If I could have a quart of Haagan Dazs White Chocolate Raspberry Truffle administered to my veins via IV, I swear I would do it.

I polish off two more cookies, take a seat on one of my kitchen chairs, and drop my forehead to the table.

“What am I going to do, Fanny? My life is over.”

“Nonsense!” Fanny says. “Your life is not over.”

“It feels like it is.”

Fanny rests her hand on my shoulder. “Of course it does,
ma chérie
. Your heart has been broken. Your dreams have died. You are in mourning.”

Queen Victoria mourned the death of her husband for forty years. She dressed in black and cultivated a talent for taxidermy. Will I mourn the loss of Nathan for that long? God, I hope not.
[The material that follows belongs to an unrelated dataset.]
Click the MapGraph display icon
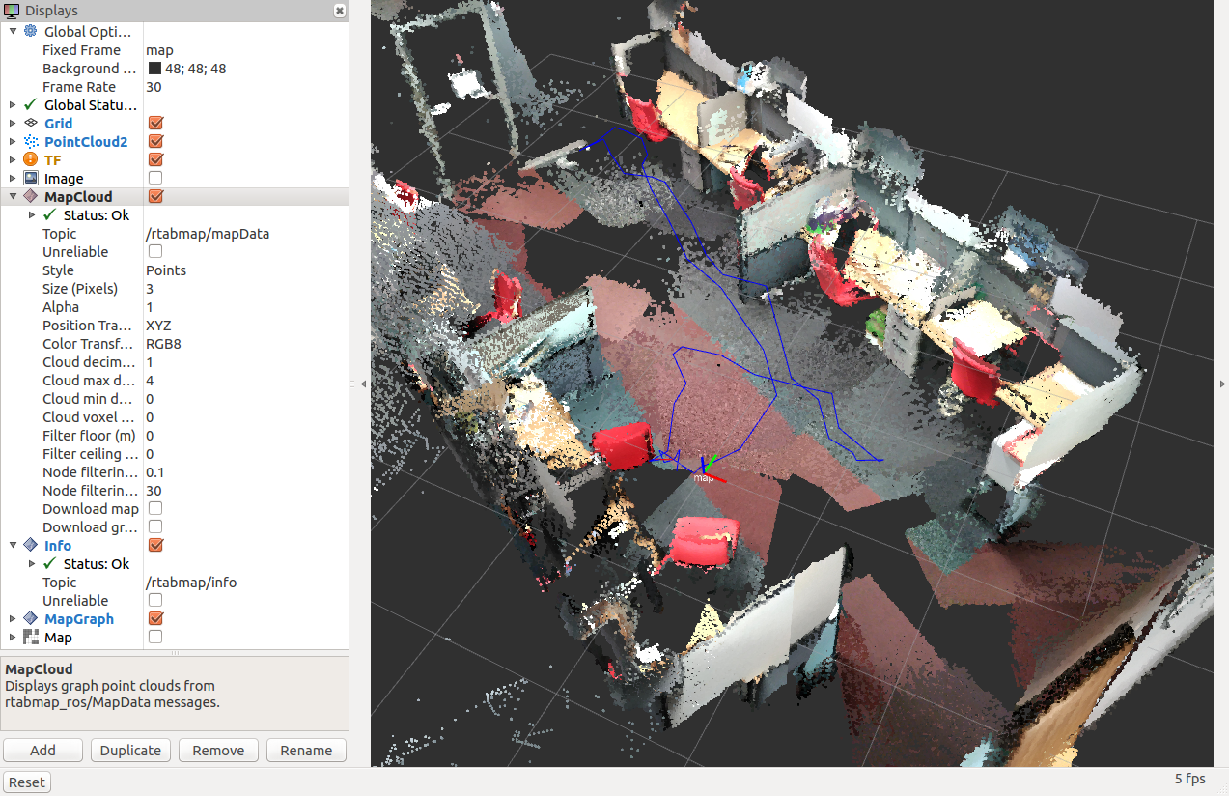Image resolution: width=1229 pixels, height=796 pixels. pyautogui.click(x=30, y=619)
Dead animals really creep me out, even if they are stuffed and confined to glass domes.

“These feelings will not last forever, though,” Fanny says, reading my thoughts. “You will forget all about Nathan.”

With effort, I raise my head and look up at my dear friend. “How?”

“Do what French women do.”

“What’s that?”

“Replace him with a new lover.”

Fanny never refers to men as boyfriends, only lovers. It’s so cosmopolitan.

“Ugh.” I groan, imagining myself sitting at some pathetic speed date making small talk with a stranger. “I don’t have the stamina for all of that. My heart is broken.”

“Not now, but you will. Maybe you might consider revisiting someone from your past?”

“It’s not like I have many to choose from.”

“Think, Vivian,” Fanny urged. “What about that SCUBA instructor, the South African with the hazel eyes?”

“He only wanted to go down.”

“How is this a problem?”

I laugh through my tears. “He only wanted to SCUBA dive. It’s all he ever talked about.”

“What about that boy you had a crush on in high school?”

“Jason Thomas?”

Fanny nods.

“I saw him a few months ago at a function in Napa.”

“And?”

“I grossly miscalculated the trajectory of his hotness. He was fat, had three chins, and no neck. And he was bald. He looked like a giant toe.”